Ext3h
Regular
It causes the steps of 32 in "pure compute" (not actually compute context, but compute slots in the graphic context queue!), as well as the steep increase in serialized mode.It's possible that there's more driver-level management and construction of the queue.
Possibly, the 32 "queues" are software-defined slots of independent calls the driver can determine that the GPU can issue in parallel, possibly by a single command front end.
If running purely in compute, this seems to stair-step in timings as one would expect.
In actual compute context (used for OpenCL und CUDA), this appears to work much better, but according to the specs, the GPU actually has an entirely different hardware queue for that mode.

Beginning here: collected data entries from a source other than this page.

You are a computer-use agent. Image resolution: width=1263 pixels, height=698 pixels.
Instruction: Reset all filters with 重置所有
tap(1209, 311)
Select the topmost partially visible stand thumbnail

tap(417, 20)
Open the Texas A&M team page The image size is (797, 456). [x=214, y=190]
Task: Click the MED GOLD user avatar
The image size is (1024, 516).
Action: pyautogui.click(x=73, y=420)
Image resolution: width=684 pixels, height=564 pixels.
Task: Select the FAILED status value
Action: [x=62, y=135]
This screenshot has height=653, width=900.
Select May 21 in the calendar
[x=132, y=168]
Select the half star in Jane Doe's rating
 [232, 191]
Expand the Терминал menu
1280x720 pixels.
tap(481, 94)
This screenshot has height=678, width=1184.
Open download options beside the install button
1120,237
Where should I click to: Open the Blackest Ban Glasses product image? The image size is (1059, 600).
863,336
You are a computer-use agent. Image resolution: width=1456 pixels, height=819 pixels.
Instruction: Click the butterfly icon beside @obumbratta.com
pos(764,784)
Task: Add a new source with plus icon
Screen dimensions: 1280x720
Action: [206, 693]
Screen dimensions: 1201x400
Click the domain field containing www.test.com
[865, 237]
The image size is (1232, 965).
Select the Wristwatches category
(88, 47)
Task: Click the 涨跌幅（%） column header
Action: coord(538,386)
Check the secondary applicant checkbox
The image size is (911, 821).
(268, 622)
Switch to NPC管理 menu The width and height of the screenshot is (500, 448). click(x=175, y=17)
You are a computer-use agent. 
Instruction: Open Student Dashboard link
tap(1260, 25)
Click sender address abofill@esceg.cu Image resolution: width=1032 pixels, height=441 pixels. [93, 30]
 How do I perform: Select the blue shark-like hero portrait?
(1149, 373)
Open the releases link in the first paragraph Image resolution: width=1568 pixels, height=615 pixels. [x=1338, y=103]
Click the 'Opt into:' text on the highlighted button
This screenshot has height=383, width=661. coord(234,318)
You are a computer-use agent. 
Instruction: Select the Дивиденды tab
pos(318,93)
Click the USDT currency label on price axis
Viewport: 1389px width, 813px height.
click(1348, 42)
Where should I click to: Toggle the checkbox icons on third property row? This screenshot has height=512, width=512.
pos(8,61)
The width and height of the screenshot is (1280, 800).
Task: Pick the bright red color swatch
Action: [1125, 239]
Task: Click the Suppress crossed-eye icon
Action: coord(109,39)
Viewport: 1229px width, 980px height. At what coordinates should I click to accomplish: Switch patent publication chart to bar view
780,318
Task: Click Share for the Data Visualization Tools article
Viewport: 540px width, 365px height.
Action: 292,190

It also explains the reported CPU usage when the DX12 API is hammered with async compute shaders, as the queue is rather short, containing only 32 entries, it means a lot of roundtrips.
On top of that, it appears to be some type of driver "bug".
Remember how I mentioned that the AMD driver appears to merge shader programs? It looks like Nvidia isn't doing such a thing for async queues, only for the primary graphic queue. That could probably need some optimization in the driver, by enforcing concatenated execution of independent shaders if the software queue becomes overfull.
Well, at least I assume that Nvidia is actually merging draw calls in the primary queue, at least I couldn't explain the discrepancy between the latency measured here in the sequential mode, and the throughput measured in other synthetic benchmarks. Even though it is true, that even now, Maxwell v2 has a shorter latency than GCN does when it comes to refilling the ACEs.
Good catch! That could also explain why the hardware needs to flush the entire hardware queue before switching between "real" compute and graphics mode. And the issues we saw here in this thread with Windows killing the driver for not handling a true compute shader program waiting for the compute context to become active. Either this, or some rather similar double use of some ASIC.AMD's separate compute paths may provide a form of primitive tracking separate from the primitive tracking in the geometry pipeline.
It does seem like the separate command list cases can pipeline well enough. Perhaps there is a unified tracking system that does not readily handle geometric primitive and compute primitive ordering within the same context?